HyperAI

GAIA General AI Assistant Benchmark Dataset

Date

10 months ago

Organization

Hugging Face
Meta

Publish URL

huggingface.co

Download Help

GAIA was jointly launched by Meta, HuggingFace and AutoGPT in 2024 and is the most comprehensive benchmark for intelligent agents.GAIA: a benchmark for General AI Assistants".

GAIA consists of more than 450 complex questions with clear answers that require different levels of tools and autonomy to solve. Therefore, it is divided into 3 levels, where level 1 can be solved by very good LLMs, and level 3 indicates a significant improvement in model ability. Each level is divided into a fully public development set for validation, and a test set containing private answers and metadata.

Questions are contained in metadata.jsonl.
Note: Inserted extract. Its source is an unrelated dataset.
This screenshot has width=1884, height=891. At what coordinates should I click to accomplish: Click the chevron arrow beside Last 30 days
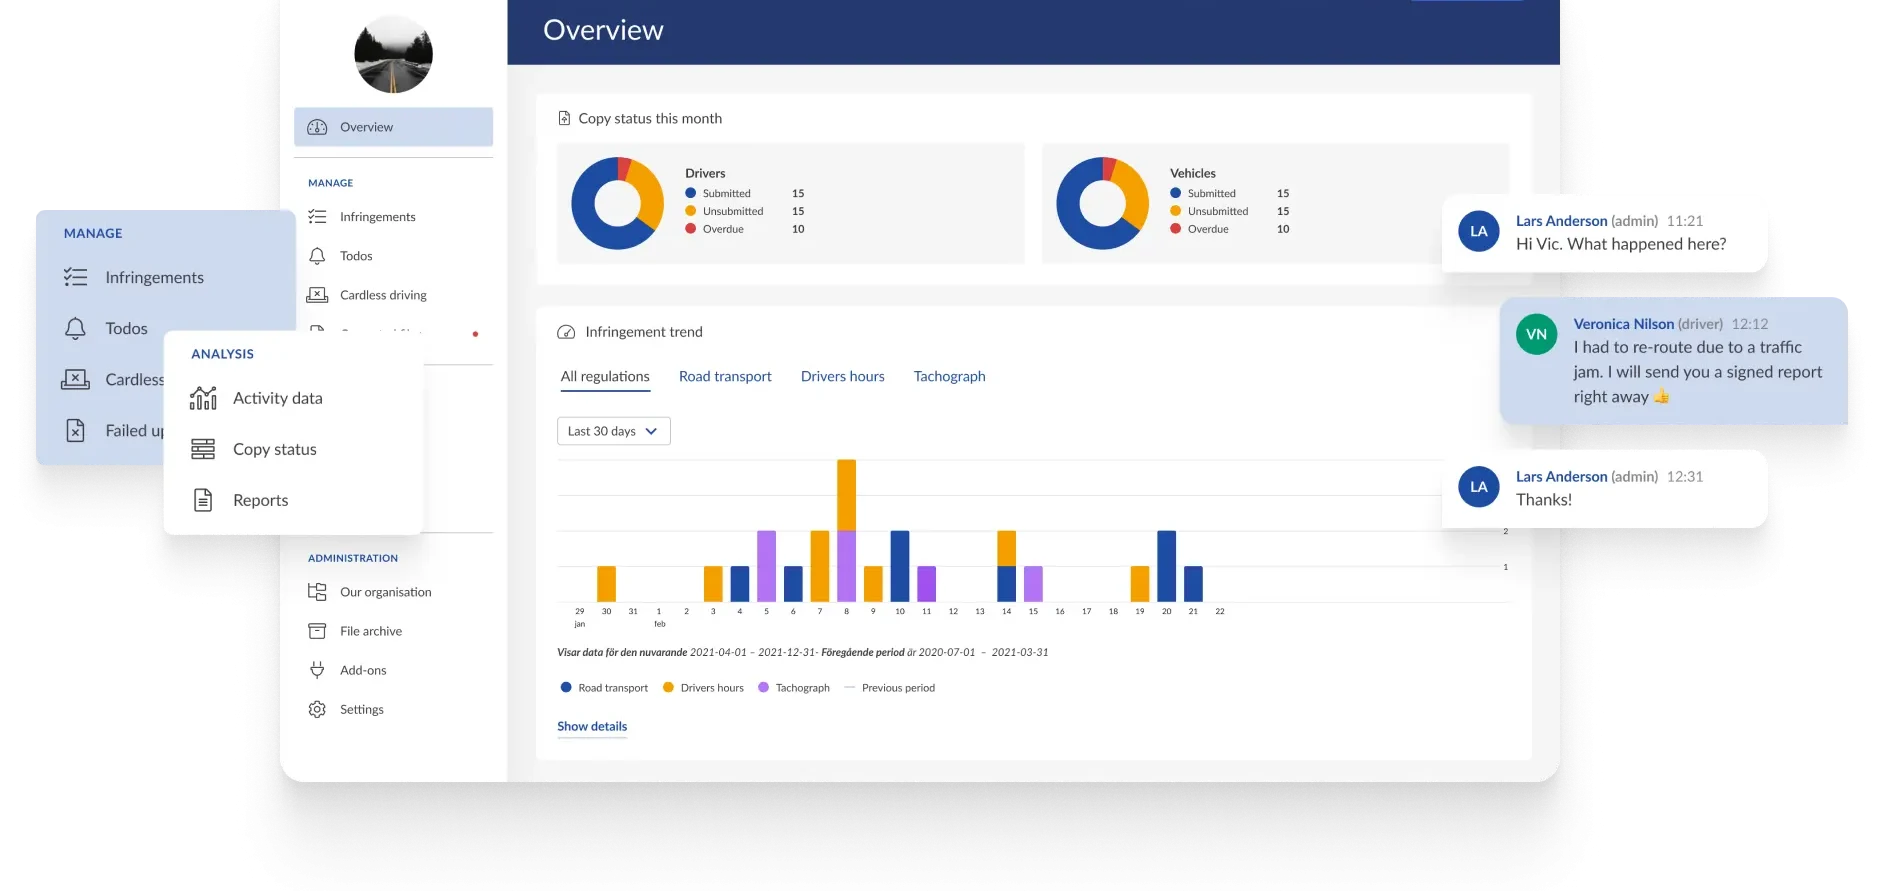(x=651, y=431)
Some questions come with an additional file which can be found in the same folder and whose ID is given in the field file_name. More details are given inpaperAnnounced in.
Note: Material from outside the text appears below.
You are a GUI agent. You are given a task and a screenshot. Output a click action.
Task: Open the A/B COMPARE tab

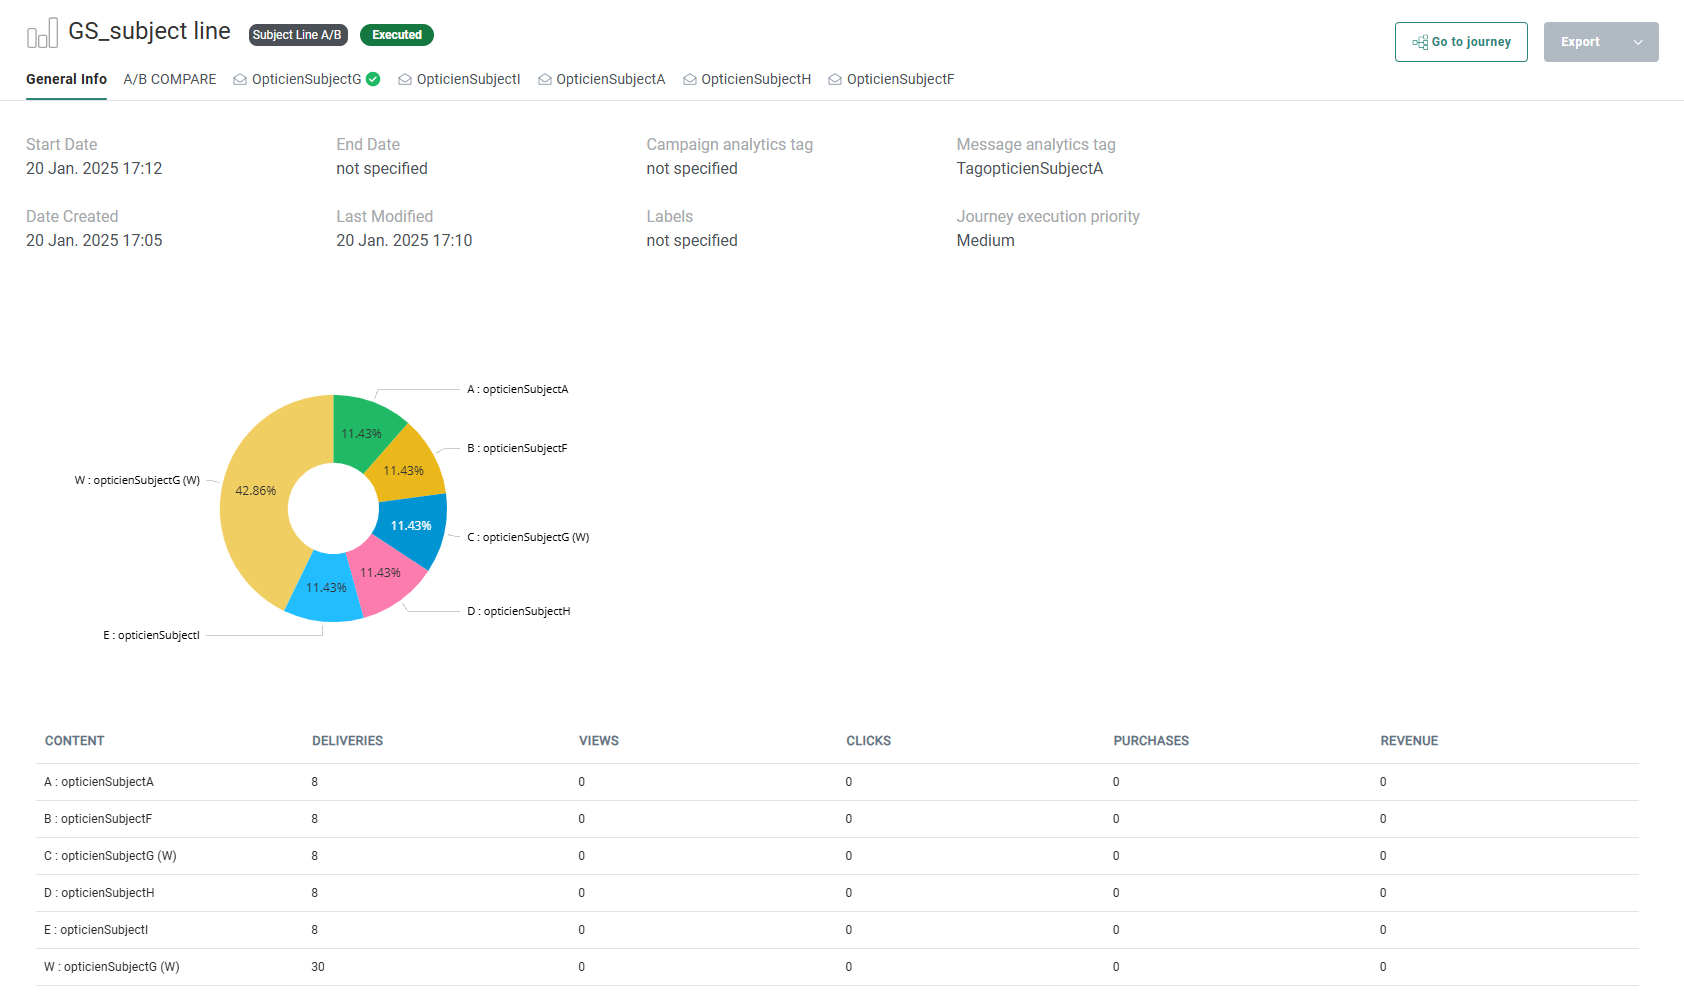(170, 79)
Here is an example of a tricky problem:

Which of the fruits shown in the 2008 painting "Embroidery of Uzbekistan" were part of the breakfast menu on the ocean liner in October 1949, which was later used as a floating prop in the film "The Last Voyage"? Give the fruits as a comma-separated list, in clockwise order from their arrangement in the painting, starting at the 12 o'clock position. Use the plural form of each fruit.
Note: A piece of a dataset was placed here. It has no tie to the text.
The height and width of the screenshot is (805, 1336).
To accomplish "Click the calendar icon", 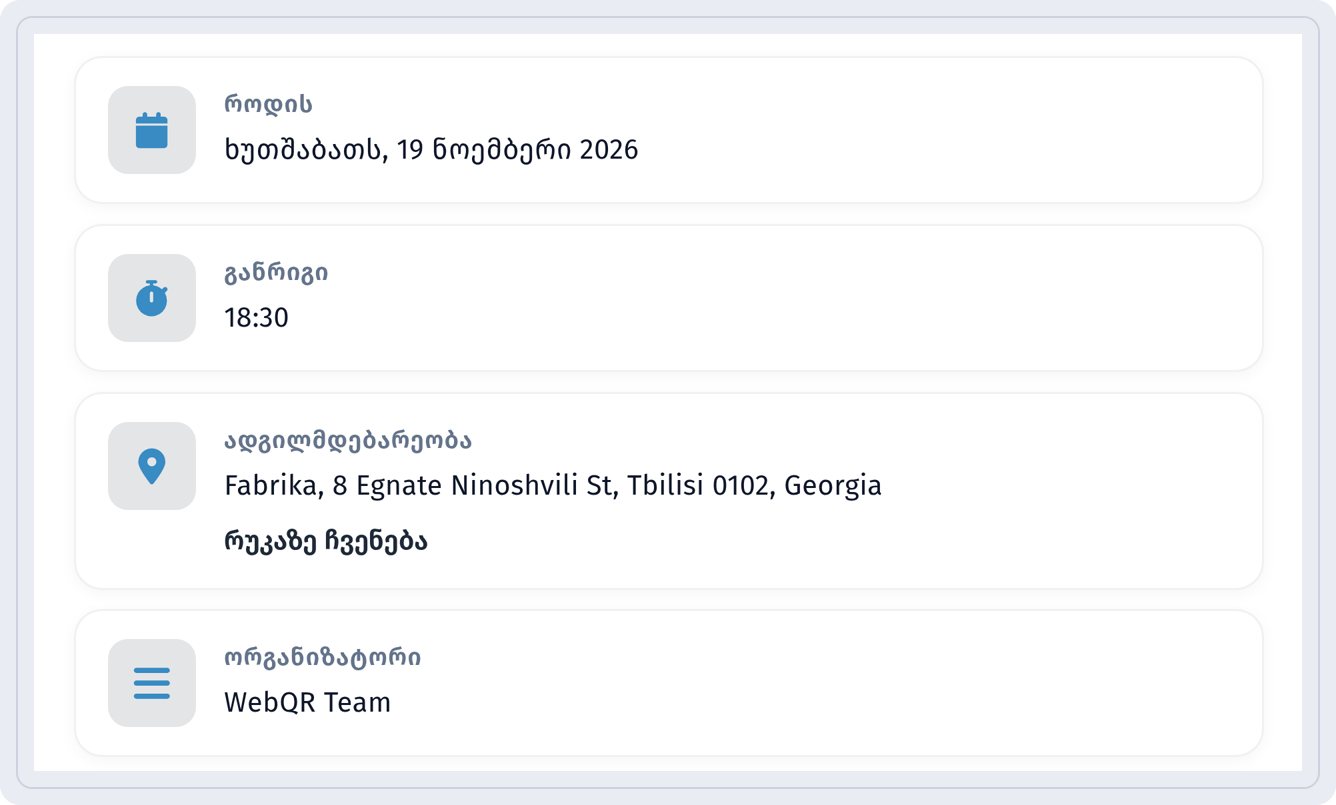I will coord(152,130).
It can be seen that this problem involves several difficulties:

  • Answer in a constraint format.
  • Multimodal capabilities,are needed to read the fruit from the image.
  • There are multiple pieces of information that need to be collected, some of which depend on other information:
    • Fruits in pictures
    • The identity of the ocean liner used as a floating prop in The Last Voyage
    • The above Ocean Liner breakfast menu in October 1949
  • The above forces the correct solution path to use several chained steps.

Solving this problem requires a high level of planning ability and strict execution, which are exactly two areas where LLM has difficulty dealing with.

Therefore, it is an excellent test set for testing intelligent systems. On the public leaderboard of GAIA, the average score of GPT-4-Turbo is less than 7%. The highest submission is an Autogen-based solution that uses a complex multi-agent system and leverages OpenAI's tool call function, reaching 40%.